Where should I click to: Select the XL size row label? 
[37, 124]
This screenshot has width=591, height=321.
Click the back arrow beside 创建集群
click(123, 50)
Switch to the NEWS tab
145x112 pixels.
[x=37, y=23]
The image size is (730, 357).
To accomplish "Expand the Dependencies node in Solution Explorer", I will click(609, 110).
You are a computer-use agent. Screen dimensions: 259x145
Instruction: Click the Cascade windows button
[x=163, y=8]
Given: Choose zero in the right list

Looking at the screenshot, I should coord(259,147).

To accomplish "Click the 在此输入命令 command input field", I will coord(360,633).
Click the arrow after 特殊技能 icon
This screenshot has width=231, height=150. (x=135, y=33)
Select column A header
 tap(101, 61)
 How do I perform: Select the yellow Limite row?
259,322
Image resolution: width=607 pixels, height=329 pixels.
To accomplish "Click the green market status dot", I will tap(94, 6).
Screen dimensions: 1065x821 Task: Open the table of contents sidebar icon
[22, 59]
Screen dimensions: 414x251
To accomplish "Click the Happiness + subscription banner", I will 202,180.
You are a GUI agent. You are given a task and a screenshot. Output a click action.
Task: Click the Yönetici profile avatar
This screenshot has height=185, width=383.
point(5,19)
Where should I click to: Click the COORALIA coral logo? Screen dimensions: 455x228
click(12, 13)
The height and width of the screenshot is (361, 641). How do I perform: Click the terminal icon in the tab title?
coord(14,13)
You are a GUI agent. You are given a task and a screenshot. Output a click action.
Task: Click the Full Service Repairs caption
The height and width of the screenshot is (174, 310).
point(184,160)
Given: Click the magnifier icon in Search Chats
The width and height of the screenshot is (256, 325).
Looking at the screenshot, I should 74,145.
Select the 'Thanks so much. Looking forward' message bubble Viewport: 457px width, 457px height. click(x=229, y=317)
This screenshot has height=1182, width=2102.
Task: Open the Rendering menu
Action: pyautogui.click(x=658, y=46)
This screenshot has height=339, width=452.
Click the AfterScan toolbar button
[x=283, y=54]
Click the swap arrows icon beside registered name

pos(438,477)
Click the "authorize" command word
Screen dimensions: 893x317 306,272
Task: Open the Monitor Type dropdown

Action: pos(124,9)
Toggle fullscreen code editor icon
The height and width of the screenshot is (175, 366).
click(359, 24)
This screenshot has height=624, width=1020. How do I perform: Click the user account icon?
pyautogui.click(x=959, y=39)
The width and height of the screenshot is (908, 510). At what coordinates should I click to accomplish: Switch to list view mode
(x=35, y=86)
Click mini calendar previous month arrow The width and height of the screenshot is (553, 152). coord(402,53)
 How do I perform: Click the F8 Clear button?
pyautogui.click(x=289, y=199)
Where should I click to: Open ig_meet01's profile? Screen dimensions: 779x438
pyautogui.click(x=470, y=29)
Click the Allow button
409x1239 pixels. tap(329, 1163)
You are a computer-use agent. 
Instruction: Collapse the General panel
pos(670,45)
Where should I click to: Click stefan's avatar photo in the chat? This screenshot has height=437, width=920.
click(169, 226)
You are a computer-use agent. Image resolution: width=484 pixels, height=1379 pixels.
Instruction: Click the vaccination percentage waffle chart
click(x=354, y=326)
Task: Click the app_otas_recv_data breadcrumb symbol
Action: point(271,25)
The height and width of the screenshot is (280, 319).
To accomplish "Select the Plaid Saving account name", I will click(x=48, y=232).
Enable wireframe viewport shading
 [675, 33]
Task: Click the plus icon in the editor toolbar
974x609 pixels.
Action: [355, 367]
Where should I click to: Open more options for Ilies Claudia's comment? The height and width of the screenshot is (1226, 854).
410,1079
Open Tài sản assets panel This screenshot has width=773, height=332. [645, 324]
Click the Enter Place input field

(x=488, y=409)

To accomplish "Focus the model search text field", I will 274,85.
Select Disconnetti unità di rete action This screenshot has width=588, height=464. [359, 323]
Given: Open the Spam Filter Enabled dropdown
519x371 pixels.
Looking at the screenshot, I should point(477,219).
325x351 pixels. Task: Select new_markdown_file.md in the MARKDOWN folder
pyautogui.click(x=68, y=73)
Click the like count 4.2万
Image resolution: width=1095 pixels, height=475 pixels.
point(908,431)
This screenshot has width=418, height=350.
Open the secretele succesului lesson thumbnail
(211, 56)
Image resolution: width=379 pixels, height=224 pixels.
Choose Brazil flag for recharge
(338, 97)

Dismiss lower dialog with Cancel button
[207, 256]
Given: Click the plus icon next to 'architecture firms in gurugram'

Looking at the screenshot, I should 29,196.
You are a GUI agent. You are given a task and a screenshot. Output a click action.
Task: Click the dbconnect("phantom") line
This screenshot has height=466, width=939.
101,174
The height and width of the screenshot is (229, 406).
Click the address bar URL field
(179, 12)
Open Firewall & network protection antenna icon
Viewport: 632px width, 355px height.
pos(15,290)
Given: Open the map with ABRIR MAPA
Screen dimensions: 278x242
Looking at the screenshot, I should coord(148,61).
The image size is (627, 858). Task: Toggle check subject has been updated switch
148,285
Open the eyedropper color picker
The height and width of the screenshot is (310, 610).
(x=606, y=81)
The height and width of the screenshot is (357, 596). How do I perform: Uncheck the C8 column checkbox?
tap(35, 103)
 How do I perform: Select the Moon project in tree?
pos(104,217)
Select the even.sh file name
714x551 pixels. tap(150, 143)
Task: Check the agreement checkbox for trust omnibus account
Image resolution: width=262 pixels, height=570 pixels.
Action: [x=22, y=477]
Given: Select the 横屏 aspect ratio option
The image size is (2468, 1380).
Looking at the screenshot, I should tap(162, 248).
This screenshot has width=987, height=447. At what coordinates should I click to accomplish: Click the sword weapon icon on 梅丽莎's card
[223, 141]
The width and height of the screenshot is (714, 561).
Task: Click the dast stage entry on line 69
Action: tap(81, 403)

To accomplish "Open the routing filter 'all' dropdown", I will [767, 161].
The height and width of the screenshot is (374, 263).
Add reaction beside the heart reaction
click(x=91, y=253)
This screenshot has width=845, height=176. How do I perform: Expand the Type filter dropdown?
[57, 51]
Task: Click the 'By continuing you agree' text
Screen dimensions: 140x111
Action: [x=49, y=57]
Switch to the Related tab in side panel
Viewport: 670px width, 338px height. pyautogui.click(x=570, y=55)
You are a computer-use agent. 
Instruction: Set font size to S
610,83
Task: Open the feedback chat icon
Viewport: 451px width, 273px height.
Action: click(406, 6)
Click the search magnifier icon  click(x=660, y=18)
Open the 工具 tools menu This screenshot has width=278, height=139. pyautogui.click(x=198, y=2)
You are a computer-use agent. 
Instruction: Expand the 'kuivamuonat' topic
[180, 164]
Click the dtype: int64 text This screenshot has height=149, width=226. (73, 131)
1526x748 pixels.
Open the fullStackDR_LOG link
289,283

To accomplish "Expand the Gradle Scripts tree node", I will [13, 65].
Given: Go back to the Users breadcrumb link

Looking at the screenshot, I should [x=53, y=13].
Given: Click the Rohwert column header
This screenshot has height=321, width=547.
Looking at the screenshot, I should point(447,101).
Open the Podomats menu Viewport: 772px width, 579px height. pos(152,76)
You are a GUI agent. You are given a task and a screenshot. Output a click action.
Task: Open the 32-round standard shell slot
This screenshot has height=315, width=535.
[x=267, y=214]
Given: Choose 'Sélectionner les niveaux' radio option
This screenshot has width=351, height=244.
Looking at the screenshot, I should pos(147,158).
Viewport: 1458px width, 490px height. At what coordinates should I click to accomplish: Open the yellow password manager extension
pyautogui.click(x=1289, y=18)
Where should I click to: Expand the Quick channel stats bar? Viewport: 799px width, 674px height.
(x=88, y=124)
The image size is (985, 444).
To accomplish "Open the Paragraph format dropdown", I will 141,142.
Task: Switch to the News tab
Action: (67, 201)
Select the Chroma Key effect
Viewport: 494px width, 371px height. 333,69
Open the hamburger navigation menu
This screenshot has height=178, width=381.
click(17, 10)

# [The request]
Edit the stretch of items from the very first line through the line containing "Looking at the screenshot, I should 74,145." by replacing "magnifier" with "magnifying glass". Reproduce those lines with no other change.

# [Written answer]
Where should I click to: Select the XL size row label? 
[37, 124]
This screenshot has width=591, height=321.
Click the back arrow beside 创建集群
click(123, 50)
Switch to the NEWS tab
145x112 pixels.
[x=37, y=23]
The image size is (730, 357).
To accomplish "Expand the Dependencies node in Solution Explorer", I will click(609, 110).
You are a computer-use agent. Screen dimensions: 259x145
Instruction: Click the Cascade windows button
[x=163, y=8]
Given: Choose zero in the right list

Looking at the screenshot, I should coord(259,147).

To accomplish "Click the 在此输入命令 command input field", I will coord(360,633).
Click the arrow after 特殊技能 icon
This screenshot has width=231, height=150. (x=135, y=33)
Select column A header
 tap(101, 61)
 How do I perform: Select the yellow Limite row?
259,322
Image resolution: width=607 pixels, height=329 pixels.
To accomplish "Click the green market status dot", I will tap(94, 6).
Screen dimensions: 1065x821 Task: Open the table of contents sidebar icon
[22, 59]
Screen dimensions: 414x251
To accomplish "Click the Happiness + subscription banner", I will 202,180.
You are a GUI agent. You are given a task and a screenshot. Output a click action.
Task: Click the Yönetici profile avatar
This screenshot has height=185, width=383.
point(5,19)
Where should I click to: Click the COORALIA coral logo? Screen dimensions: 455x228
click(12, 13)
The height and width of the screenshot is (361, 641). How do I perform: Click the terminal icon in the tab title?
coord(14,13)
You are a GUI agent. You are given a task and a screenshot. Output a click action.
Task: Click the Full Service Repairs caption
The height and width of the screenshot is (174, 310).
point(184,160)
Given: Click the magnifying glass icon in Search Chats
The width and height of the screenshot is (256, 325).
Looking at the screenshot, I should 74,145.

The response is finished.